Write out the lines below, from the one containing "You are a GUI" through the one containing "pyautogui.click(x=123, y=21)", inclusive, as a JSON list of strings with one string per line and blank lines left out.
Start of RAW DATA
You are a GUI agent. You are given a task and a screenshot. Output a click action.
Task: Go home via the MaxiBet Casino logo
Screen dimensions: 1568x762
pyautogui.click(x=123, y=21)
End of RAW DATA
Start of RAW DATA
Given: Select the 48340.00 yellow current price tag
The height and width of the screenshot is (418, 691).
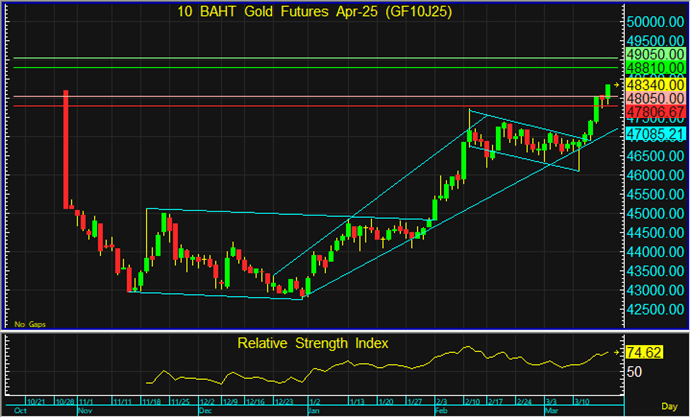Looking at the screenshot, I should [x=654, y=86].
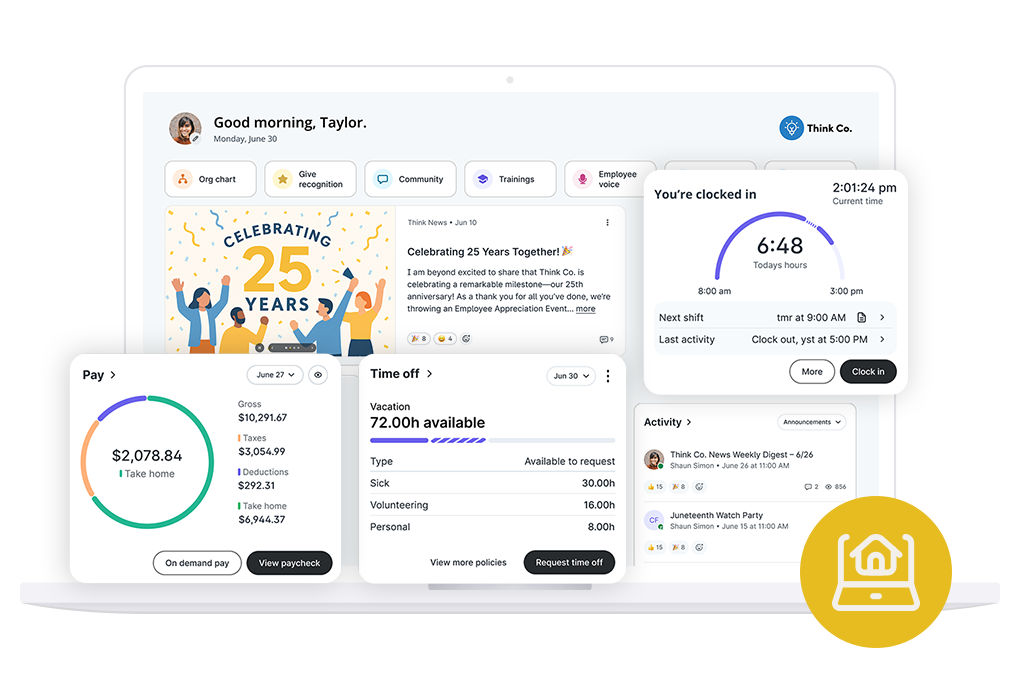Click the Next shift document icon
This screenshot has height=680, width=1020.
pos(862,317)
End of RAW DATA
Start of RAW DATA
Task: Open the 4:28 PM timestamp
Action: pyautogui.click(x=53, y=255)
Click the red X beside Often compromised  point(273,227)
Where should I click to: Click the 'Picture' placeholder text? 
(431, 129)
End of RAW DATA
THE RESULT:
[
  "You are a GUI agent. You are given a task and a screenshot. Output a click action.",
  "Task: Go home via the MaxiBet Casino logo",
  "Screen dimensions: 1568x762",
  "pyautogui.click(x=123, y=21)"
]